Wesel: Feuerwehr leistet Geburtshilfe auf dem Rhein
zuletzt aktualisiert: 14.11.2009Wesel (RPO). So etwas hat Heiko Hemmers von der Feuerwehr Wesel noch nicht erlebt: "Oft sind wir an Land mit dabei, wenn sich eine Geburt ankündigt. Dann stehen wir dem Rettungsdienst zur Seite und fahren meist bis vor die Haustür." Doch am 31. Oktober gegen 19.30 Uhr wurde Hemmers, der an diesem Samstagabend Bereitschaft hatte, zu einem Geburtshilfe-Einsatz auf dem Wasser gerufen.

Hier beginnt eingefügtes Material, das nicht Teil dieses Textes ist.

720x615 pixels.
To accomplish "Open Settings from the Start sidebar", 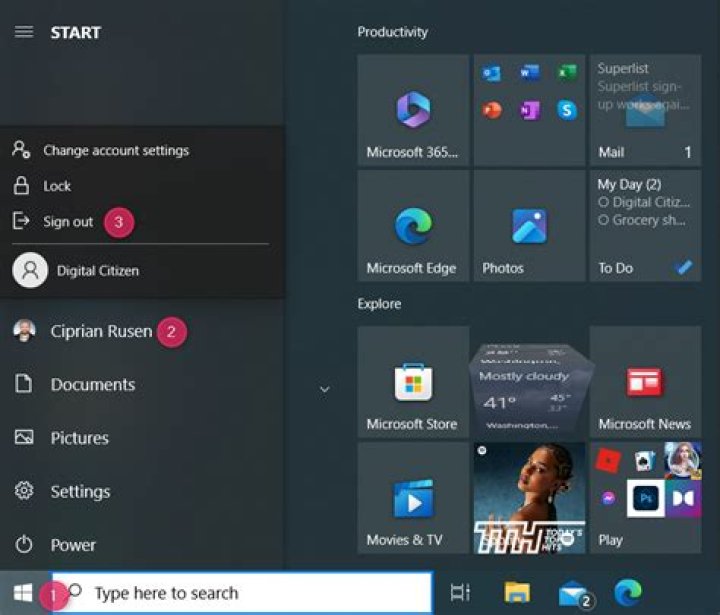I will (x=79, y=491).
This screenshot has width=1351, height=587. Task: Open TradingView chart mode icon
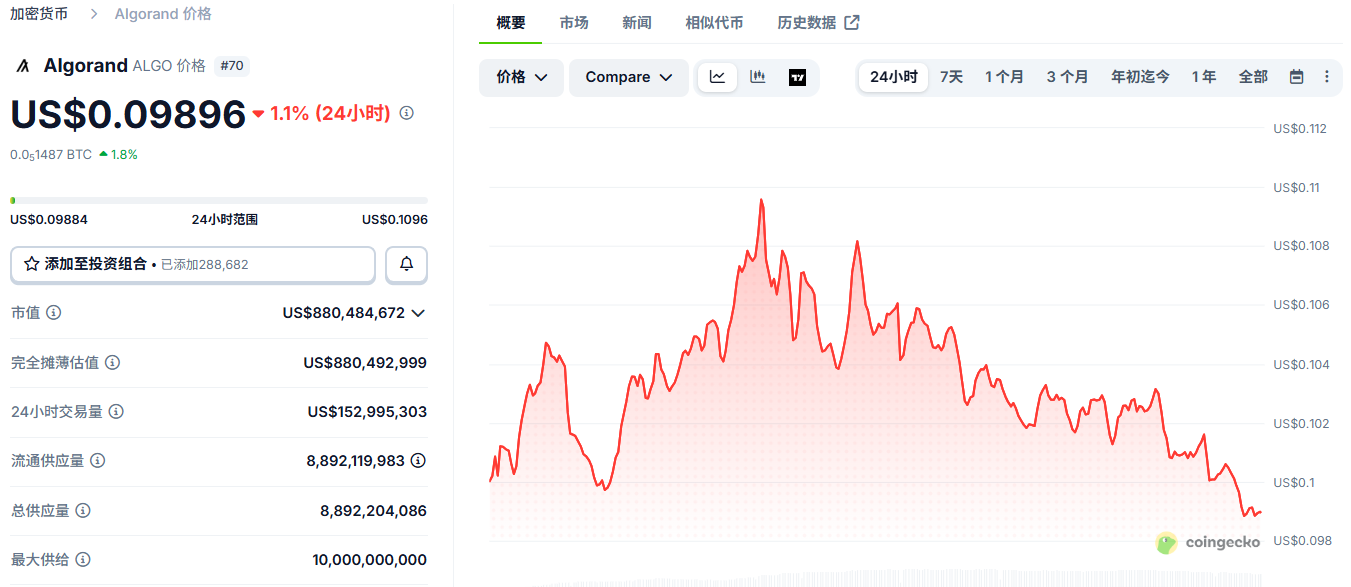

"Ein Paar aus den Niederlanden war mit ihrem Motorschiff bei Xanten unterwegs, als es einen Notruf über Funk absetzte", berichtet der Löschbootführer der Feuerwehr. Die Fruchtblase der Frau sei geplatzt. Die Geburt kündigte sich an. "Wenn wir auf dem Wasser mit dem Boot im Einsatz sind, weiß man nie genau, was einen erwartet. Die Spannung bleibt, bis man anlegt und die betroffenen Personen auf dem Schiff sieht", weiß Heiko Hemmers aus Erfahrung.
Vom Stadthafen aus steuerte er am 31. Oktober, gemeinsam mit einem Notarzt an Bord, das Motorschiff "Deo Gracias" an. "Die Frau befand sich in der 34. Schwangerschaftswoche, und da die Gänge des Schiffs so eng waren, mussten wir sie mit einem Tragetuch auf das Löschboot heben", sagt Hemmers. Mit der Feuerwehr ging's Richtung Ufer, wo bereits ein Rettungswagen wartete. "Die Frau wurde ins Marien-Hospital gebracht, wo dann das Mädchen Julia zur Welt kam."
Jetzt erreichte die Wehr als Dank für ihre schnelle Hilfe ein Foto, das die junge Familie auf ihrem Schiff zeigt. "So ein Dankeschön bekommen wir nicht alle Tage", sagt Hemmers. "Das ist wirklich schön!"